Top of Extracted text

Studio album by Benighted
- Released: February 14, 2014
- Genre: Deathgrind
- Length: 37:40
- Label: Season of Mist

Benighted chronology
| Asylum Cave (2011) | Carnivore Sublime (2014) | Necrobreed (2017) |

= Carnivore Sublime =

Carnivore Sublime is the seventh studio album by French death metal band Benighted. It was released by Season of Mist on February 14, 2014.

Bottom of Extracted text
Top of Provided data

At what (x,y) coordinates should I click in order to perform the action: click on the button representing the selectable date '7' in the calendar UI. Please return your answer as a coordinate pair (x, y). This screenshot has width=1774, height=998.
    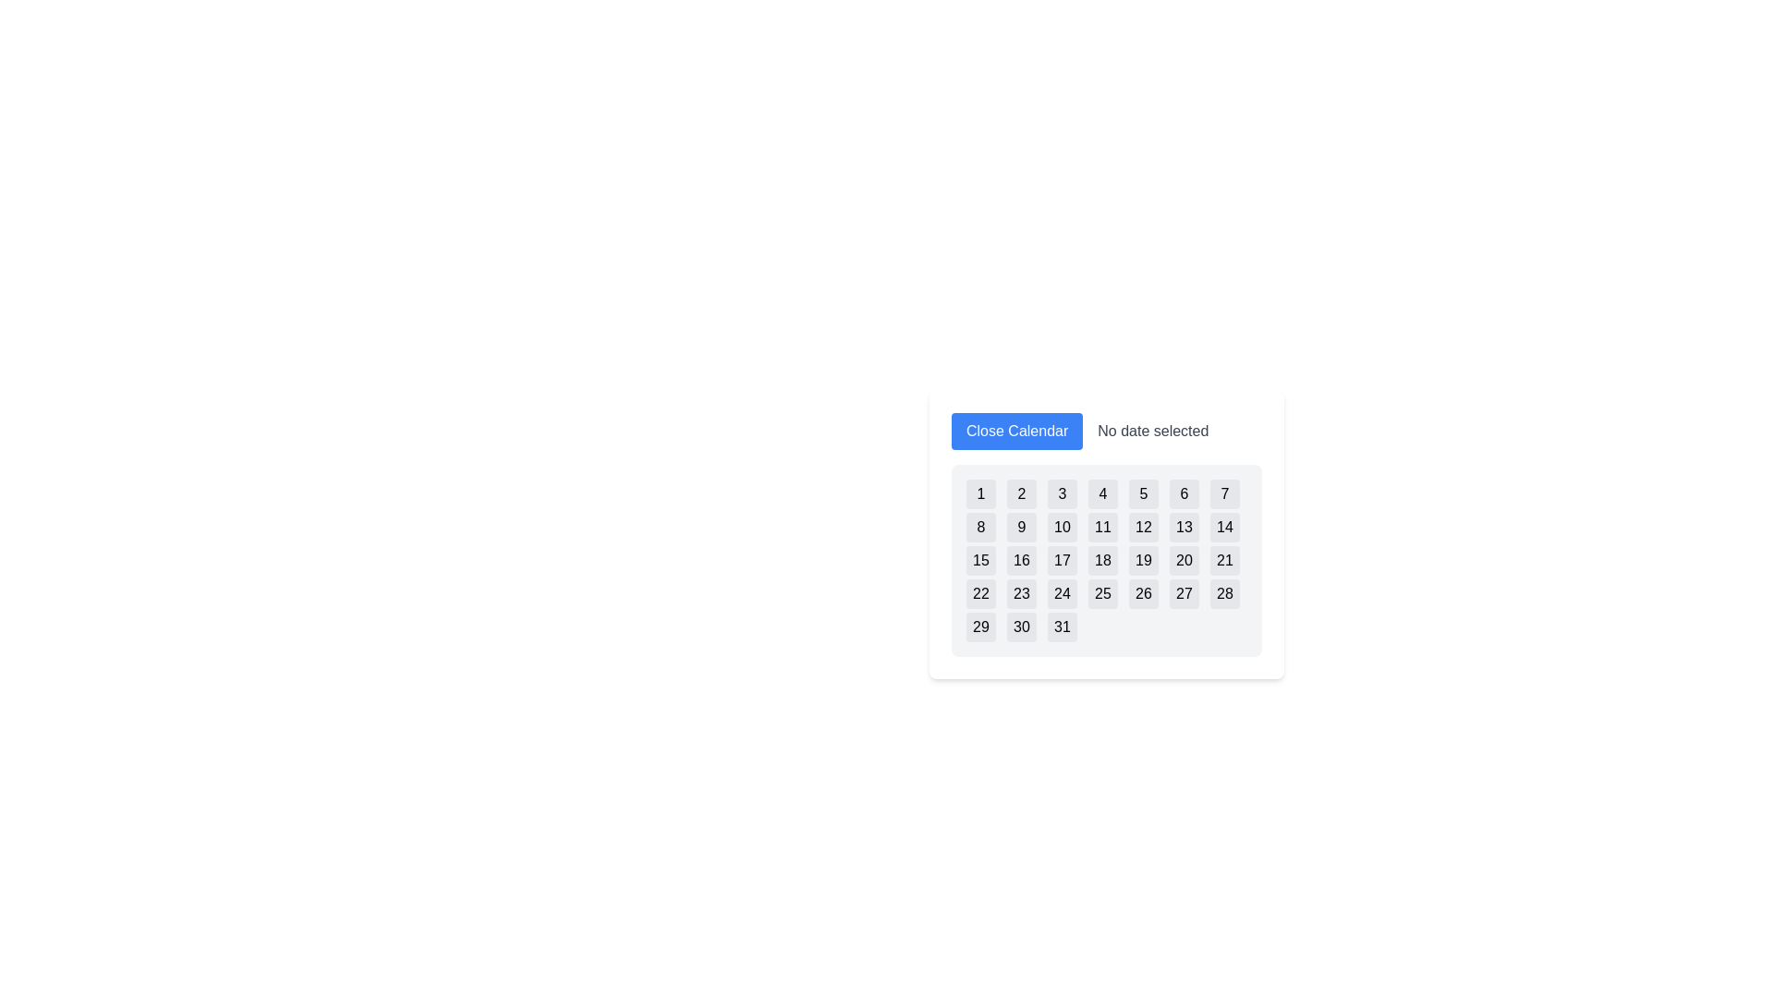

Bottom of Provided data

● **Tasks to complete**
1. Extract the passage of the album entry between "Benighted chronology" and "February 14, 2014.", inclusive.
2. Answer these questions from the album entry:
(a) What genre is listed for the album?
(b) Which Benighted album comes right before it in the chronology?
(c) What nationality is the band?
3. Please sum up the album entry in two sentences.
The data has no role in this work.

● **Answers to the exercises**
1.
Benighted chronology
| Asylum Cave (2011) | Carnivore Sublime (2014) | Necrobreed (2017) |

= Carnivore Sublime =

Carnivore Sublime is the seventh studio album by French death metal band Benighted. It was released by Season of Mist on February 14, 2014.

2.
(a) Deathgrind
(b) Asylum Cave (2011)
(c) French

3. Carnivore Sublime is the seventh studio album by French death metal band Benighted, released by Season of Mist on February 14, 2014. The deathgrind album runs 37:40 and sits between Asylum Cave (2011) and Necrobreed (2017) in the band's chronology.